Biografia prasowa  

 

ksiądz  Benon Kaczmarek  

 

  Nauczyciel - wychowawca - duszpasterz niewidomych

Zenon Imbirowski

    były dyrektor SOSW im. L. Braille'a

 

Źródło: Publikacja własna "WiM"  

 

 11.04.1932 - 23.11.2011

 

 W pierwszą rocznicę śmierci

 Kiedy późnym wieczorem 19 listopada 2011 roku rozmawiałem telefonicznie z moim Przyjacielem ks. kanonikiem Benonem Kaczmarkiem, jak zawsze z troską dopytywał się o Ośrodek im. L. Braille'a. Jak tam moi uczniowie? Co słychać w szkole, a w internacie?  

Wracał do czasów, kiedy wspólnie przez wiele lat pracowaliśmy w "Brajlu", lubił wspominać dobre czasy Ośrodka, gdy placówka z dnia na dzień zmieniała swoje oblicze: wprowadzano nowoczesne metody nauczania, otwierano kolejne wspaniałe, wielofunkcyjne klasopracownie, zakupiono mikrobus, a później autobus. Cieszył się z każdego, nawet najmniejszego, sukcesu dzieci niewidomych. Był dumny, kiedy ośrodek został stowarzyszony z UNESCO.  

Ks. Benona kochali uczniowie, szanowali rodzice i współpracownicy. Młodzież niewidomą wspomagał modlitwą, dobrym słowem, wspierał w trudnych chwilach, a jak trzeba było, pomagał finansowo. Był wspaniałym nauczycielem, katechetą, niezwykłym człowiekiem.  

Pamiętam mądre kazania Księdza i Jego piękny śpiew. Na coroczne jasełka organizowane w Ośrodku zapraszał nie tylko uczniów, rodziców, ale i władze miasta, województwa oraz parlamentarzystów. Spotkania wigilijne to chwile, przeżycia, których nigdy nie zapomnimy.  

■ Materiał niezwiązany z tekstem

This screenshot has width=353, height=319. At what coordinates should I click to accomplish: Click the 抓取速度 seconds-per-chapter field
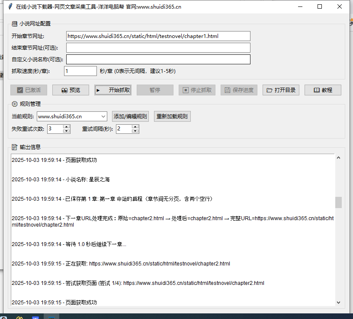(x=80, y=71)
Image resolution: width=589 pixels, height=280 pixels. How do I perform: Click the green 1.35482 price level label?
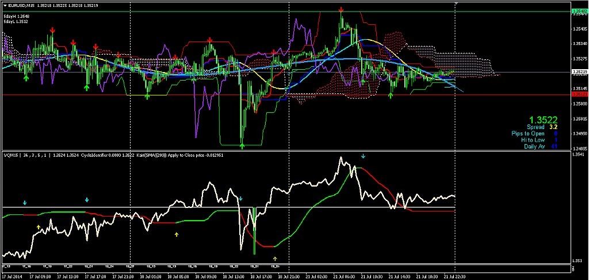[579, 11]
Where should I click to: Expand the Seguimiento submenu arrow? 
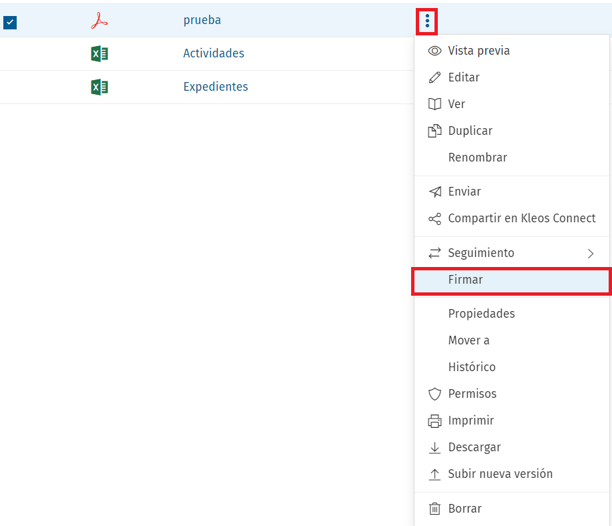[590, 254]
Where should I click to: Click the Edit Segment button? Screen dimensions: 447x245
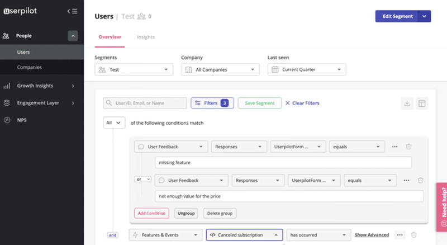397,16
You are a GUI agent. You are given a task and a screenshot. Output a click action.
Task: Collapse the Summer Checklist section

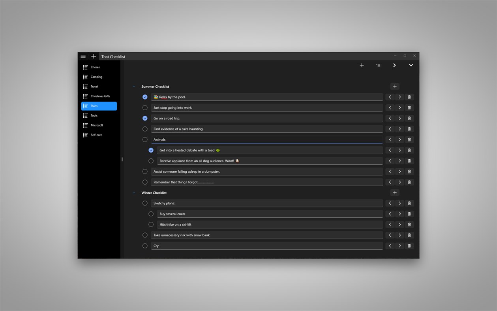(133, 86)
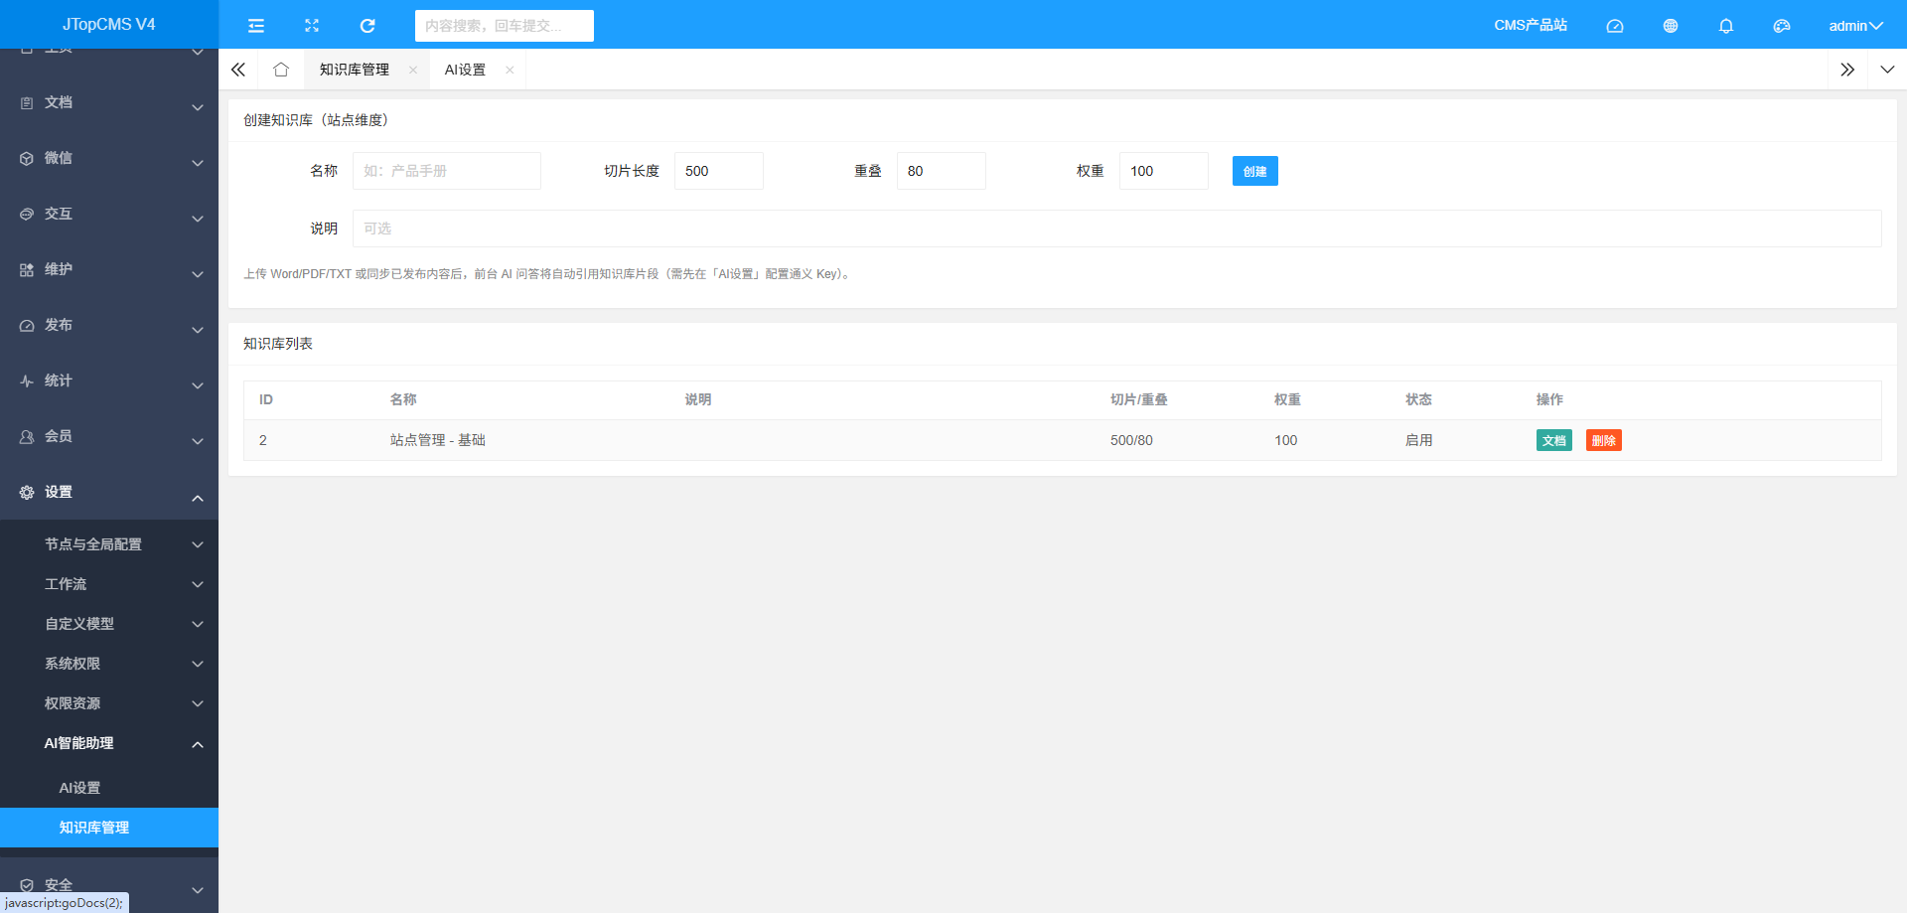Open the theme palette icon
Image resolution: width=1907 pixels, height=913 pixels.
tap(1782, 26)
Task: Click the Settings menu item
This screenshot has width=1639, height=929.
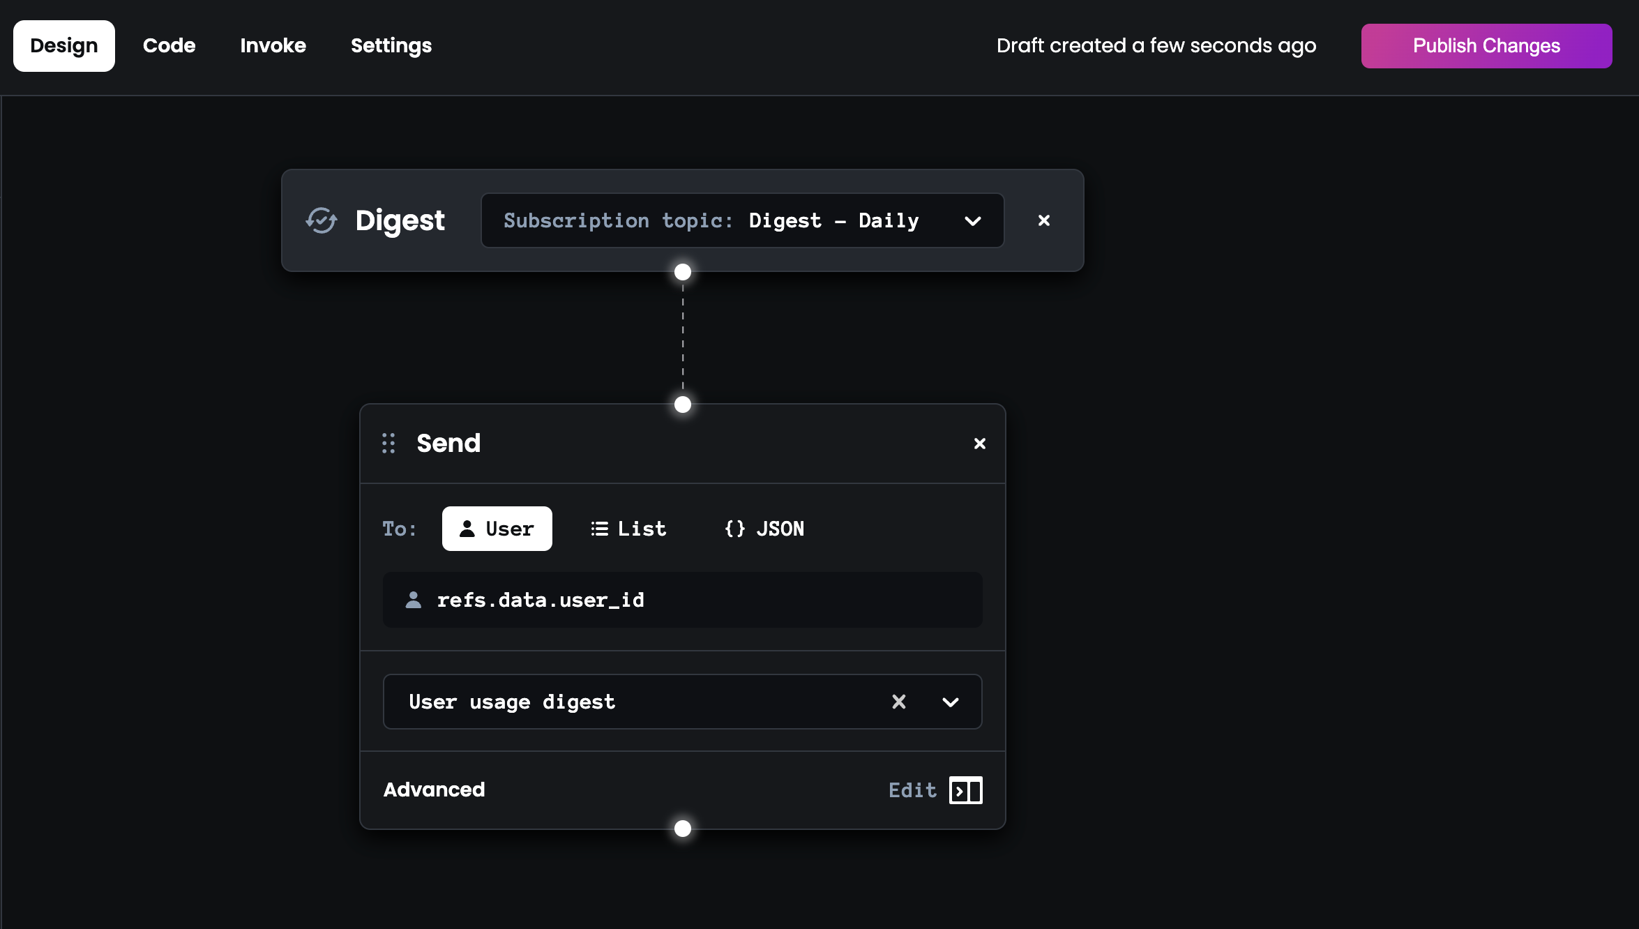Action: click(392, 45)
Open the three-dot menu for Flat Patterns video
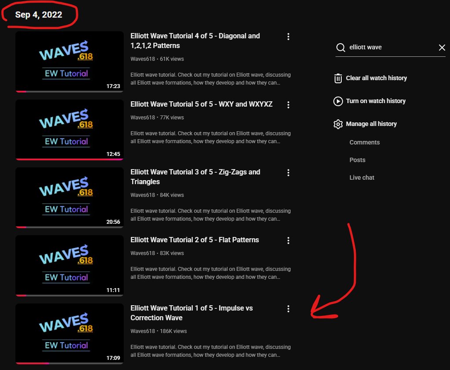The image size is (450, 370). pyautogui.click(x=288, y=241)
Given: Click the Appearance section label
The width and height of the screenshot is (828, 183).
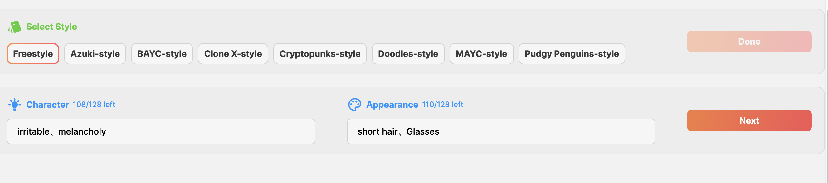Looking at the screenshot, I should pos(392,105).
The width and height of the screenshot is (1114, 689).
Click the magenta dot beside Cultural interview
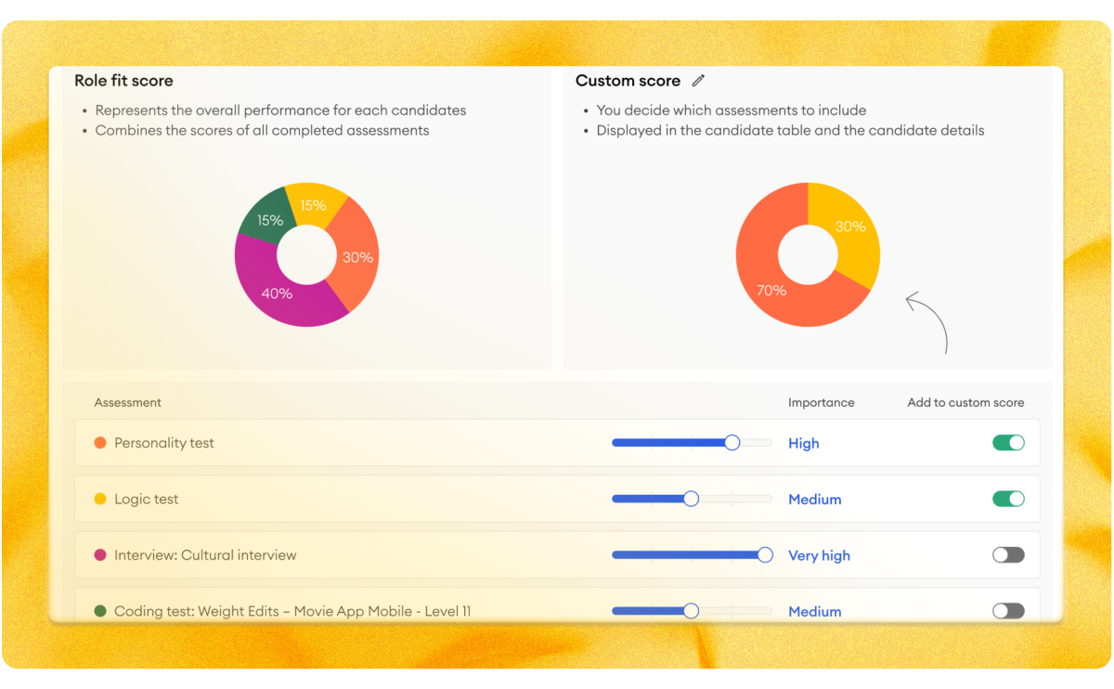coord(100,555)
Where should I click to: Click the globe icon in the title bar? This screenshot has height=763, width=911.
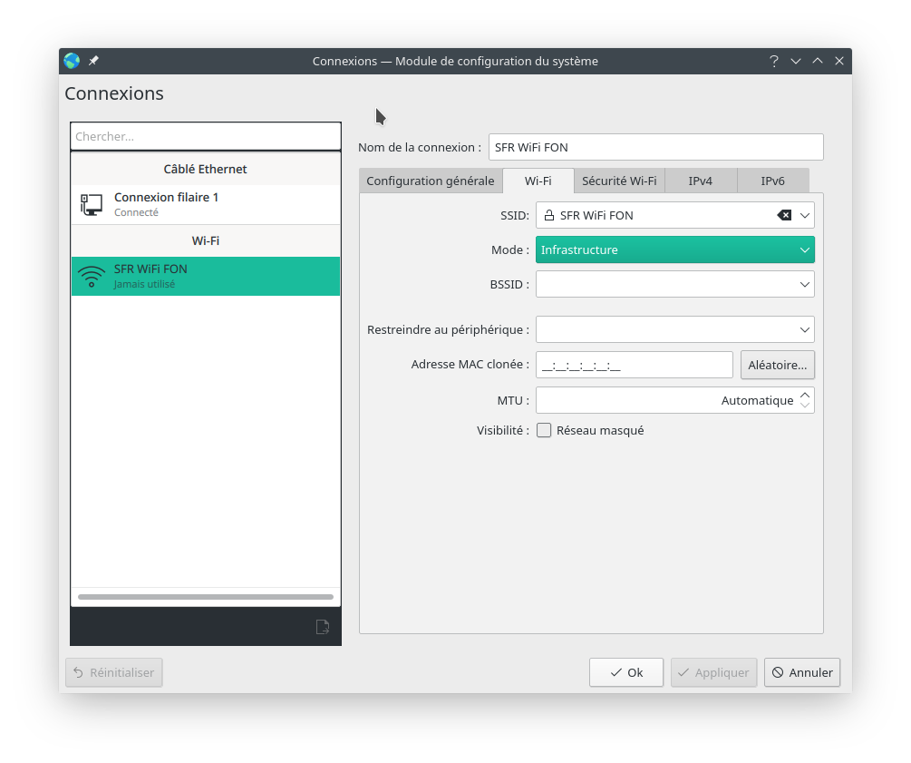(x=72, y=61)
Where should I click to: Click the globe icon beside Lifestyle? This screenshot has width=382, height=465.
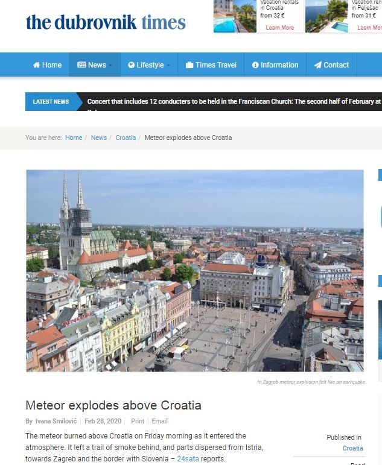click(x=131, y=65)

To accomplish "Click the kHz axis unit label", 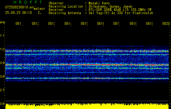I will tap(2, 22).
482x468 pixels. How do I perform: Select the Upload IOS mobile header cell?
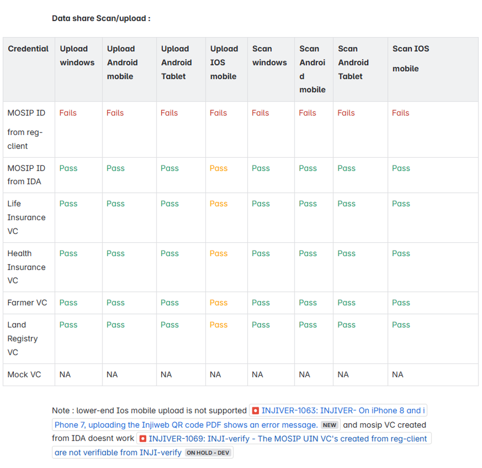[224, 62]
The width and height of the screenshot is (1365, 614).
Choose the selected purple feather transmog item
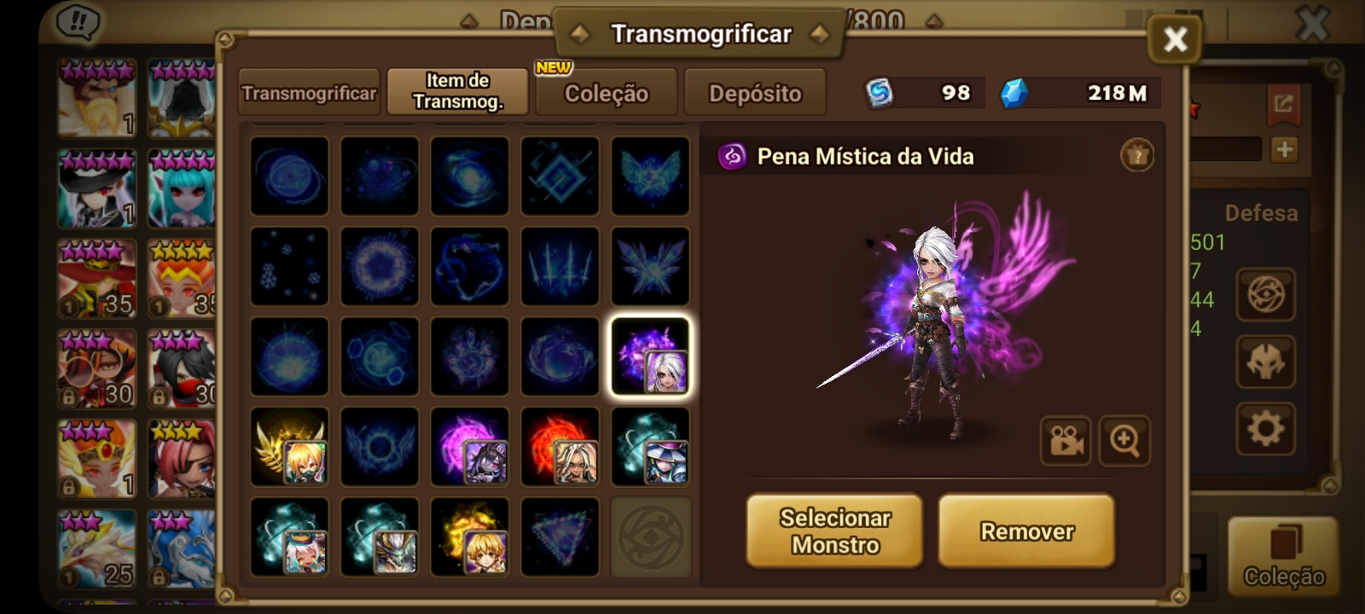pos(650,356)
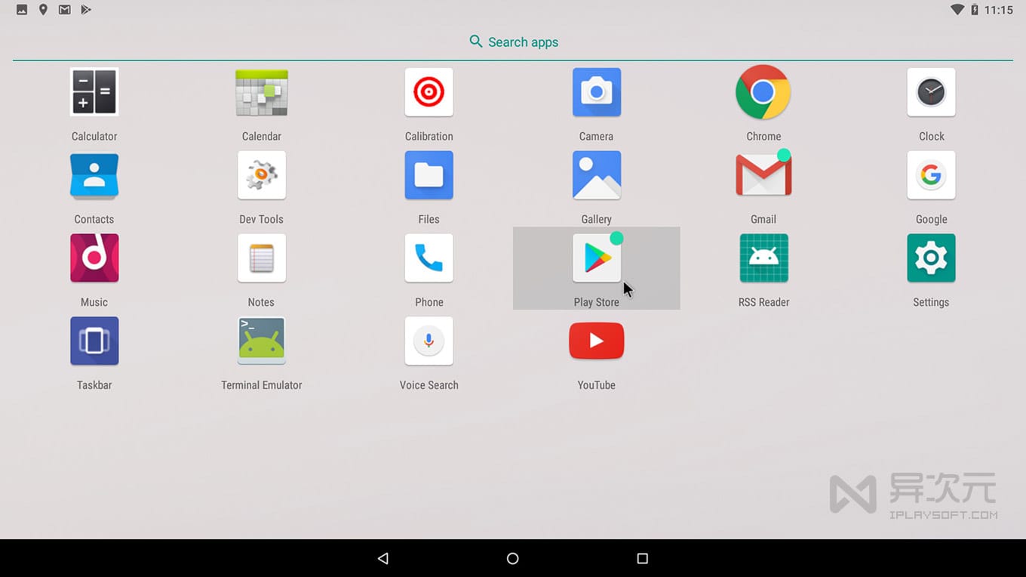View photos in Gallery
1026x577 pixels.
(x=596, y=175)
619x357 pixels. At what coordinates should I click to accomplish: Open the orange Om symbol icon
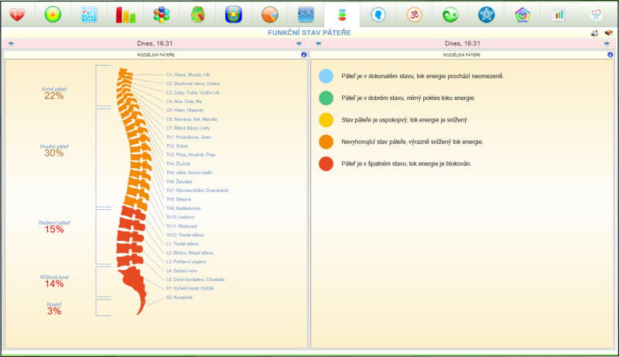[414, 14]
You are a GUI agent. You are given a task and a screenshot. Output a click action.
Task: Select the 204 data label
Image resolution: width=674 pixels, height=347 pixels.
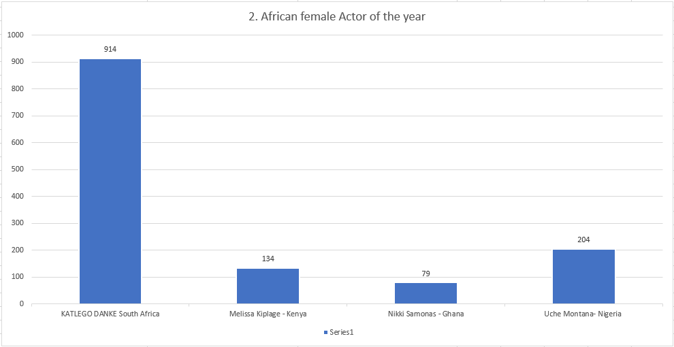coord(583,239)
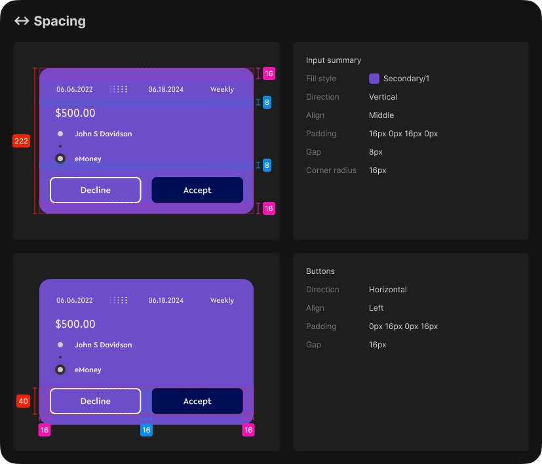
Task: Click the red 40 height badge
Action: tap(23, 401)
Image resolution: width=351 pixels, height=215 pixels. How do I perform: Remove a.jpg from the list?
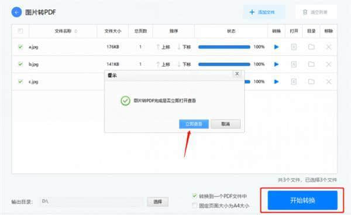(329, 47)
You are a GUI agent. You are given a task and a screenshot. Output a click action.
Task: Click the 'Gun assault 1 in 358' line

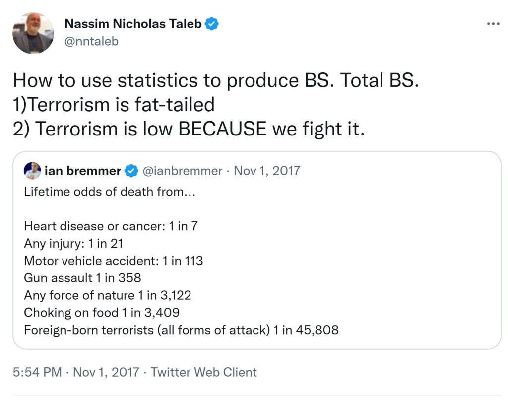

Dzięki Jego staraniom w Ośrodku gościł ks. arcybiskup Henryk Muszyński, który podziwiał naszą pracę na rzecz dzieci niewidomych. Ksiądz Benon często powtarzał, że ks. arcybiskup to też nasz przyjaciel. Przekonałem się o tym wkrótce. Pamiętam bowiem, jak z okazji jubileuszu 130-lecia Ośrodka, ks. arcybiskup, mimo choroby, przybył do parafi św. Piotra i Pawła, aby celebrować Mszę Św.  

Ks. Benon Kaczmarek to nie tylko wielki kapłan, duszpasterz, ale naprawdę wspaniały człowiek, mój Przyjaciel. Był radosny, z dużym poczuciem humoru. Kiedy zbliżała się wizytacja kuratoryjna ks. Benon zapewniał: Panie dyrektorze, będzie dobrze i opowiedział mi anegdotę. "Kiedy biskup przyjeżdża wizytować parafię, proboszcz cieszy się szczerze aż dwa razy. Pierwszy raz, gdy wita dostojnego gościa, drugi raz, kiedy ów kończy wizytację i wyjeżdża".  

Pamiętam sympatyczne spotkania w pokoju nauczycielskim, podczas których częstowani byliśmy przez ks. Benona chlebem własnego wypieku, dobrym smalcem i pyszną drożdżówką.  

Ks. Benon cieszył się z sukcesów ośrodka, ale zawsze mogłem na Niego liczyć w sytuacjach trudnych, nawet wtedy, gdy telefon innych "przyjaciół " był głuchy. Byłem dumny z naszego duszpasterza, kiedy na mój wniosek Prezydent RP przyznał mu Krzyż Kawalerski, ówczesny wojewoda Romuald Kosieniak nie wahał się jechać do Domu Księży Seniorów w Gnieźnie, by tam dokonać uroczyście aktu dekoracji. Lubiłem nasze wspólne spotkania w Gnieźnie i długie Polaków mądre rozmowy. Na kolejne spotkanie umówiliśmy się w połowie grudnia. Podczas pamiętnej rozmowy 19 listopada ks. Benon przypomniał mi, abym pamiętał o spotkaniu z ks. arcybiskupem H. Muszyńskim, gdy będę w Gnieźnie.  

23.11. odebrałem telefon od córki, która przekazała mi smutną wiadomość: "Tato, twój Przyjaciel ks. Benon nie żyje".  

Miałem dużo szczęścia, że na drodze mojego życia spotkałem wspaniałego księdza, nauczyciela, mojego Przyjaciela ks. kanonika     Benona Kaczmarka, który na zawsze pozostanie w moim sercu.